Le rôle politique de la presse au Brésil : de l'élection à la réélection de Lula

Ex-ouvrier métallurgiste, leader syndical et fondateur du
Parti des Travailleurs - la plus grande formation de
gauche d'Amérique latine -, le président brésilien Luiz
Inácio Lula da Silva n'a jamais eu de relations faciles
avec la presse de son pays. Cette dernière a en effet
appuyé, en grande majorité, le coup d'État qui a mené à
la dictature militaire (1964-1985), et mis, depuis le rétablissement
de la démocratie, toute son énergie au service
des candidats conservateurs. Cela n'a pas empêché
finalement Lula de l'emporter en 2002, et d'être réélu en
2006, les deux fois avec un nombre record de suffrages.

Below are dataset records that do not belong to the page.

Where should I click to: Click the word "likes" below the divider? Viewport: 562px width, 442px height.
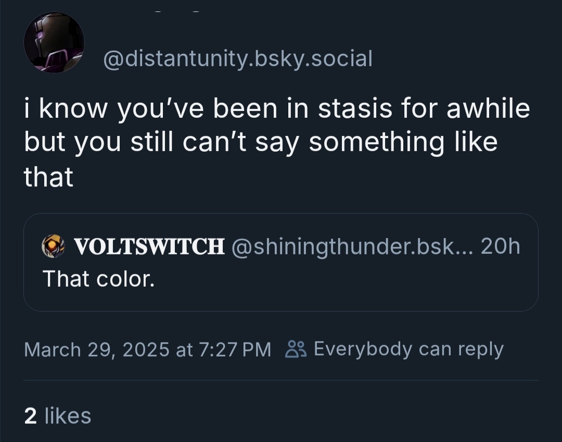tap(68, 416)
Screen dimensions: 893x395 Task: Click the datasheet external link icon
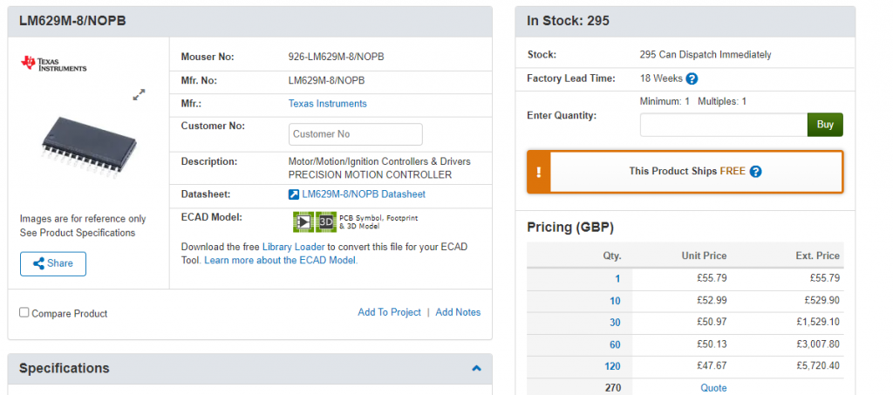294,194
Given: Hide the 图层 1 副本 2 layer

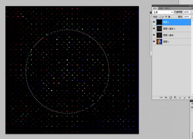Looking at the screenshot, I should (154, 29).
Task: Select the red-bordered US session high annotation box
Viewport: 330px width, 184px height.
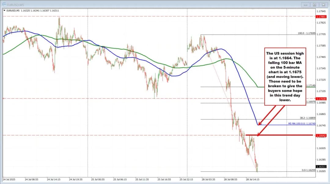Action: (285, 76)
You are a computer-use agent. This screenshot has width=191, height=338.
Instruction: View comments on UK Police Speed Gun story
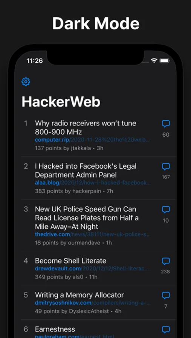166,210
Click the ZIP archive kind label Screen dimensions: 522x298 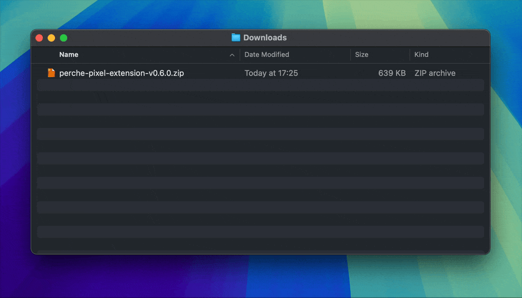435,73

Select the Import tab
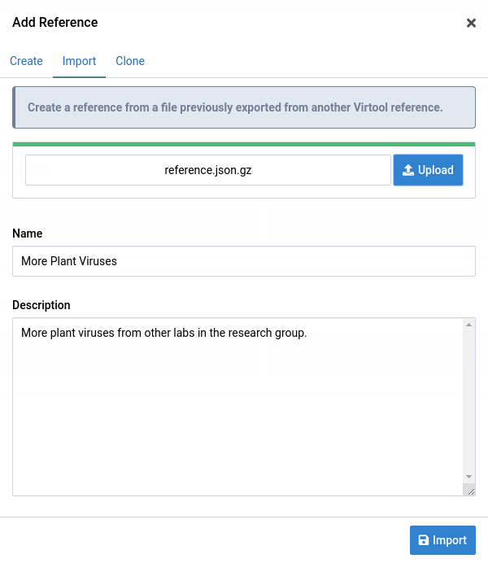click(x=79, y=61)
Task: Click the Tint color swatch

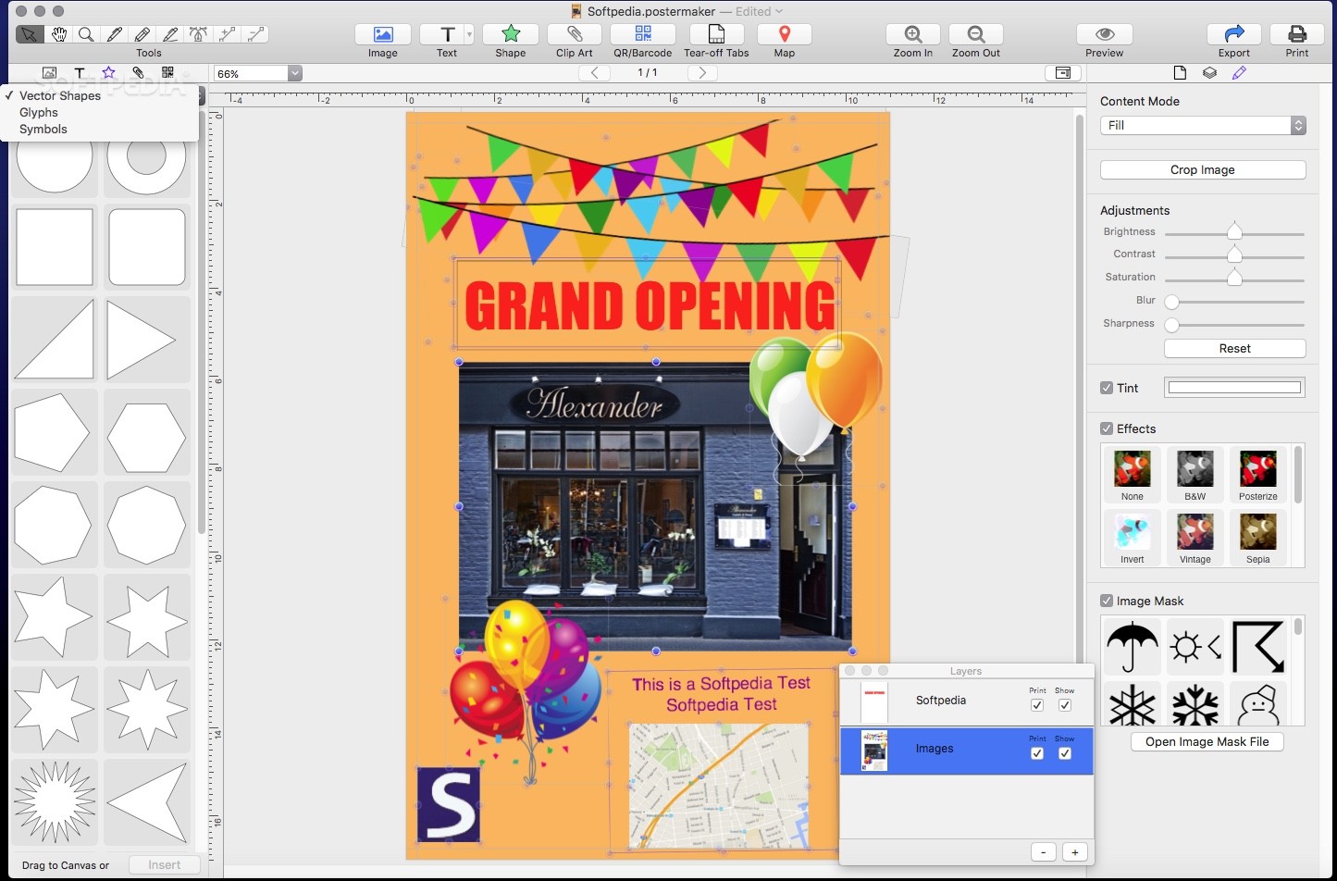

Cet ouvrage met l'accent sur le rôle d'acteur politique
que joue la presse au Brésil, avec ses intérêts propres, y
compris économiques, même lorsqu'ils sont dissimulés
sous le manteau des grands principes démocratiques
(«l'indépendance du quatrième pouvoir», «l'intérêt
public», etc.). Publiant des témoignages inédits provenant
des coulisses du gouvernement et des rédactions,
Giancarlo Summa montre comment un leader charismatique,
qui gouverne au nom des intérêts matériels et
symboliques de la majorité défavorisée de la population,
parvient à rompre le blocus des médias traditionnels. Le
choix du président d'une communication directe (meetings,
messages télévisés, Internet, recours à la presse
locale et aux radios communautaires, etc.) lui a permis
assurément de contourner le monopole médiatique des
grands groupes commerciaux. Cependant Lula a
renoncé à mettre sur pied une véritable politique de
communication susceptible de remettre en question les
intérêts structurels de ces grandes compagnies et de
favoriser la création de médias alternatifs d'importance.
Tels sont les constats formulés par un auteur qui, outre
ses sources personnelles, s'appuie sur une documentation
historique et statistique considérable.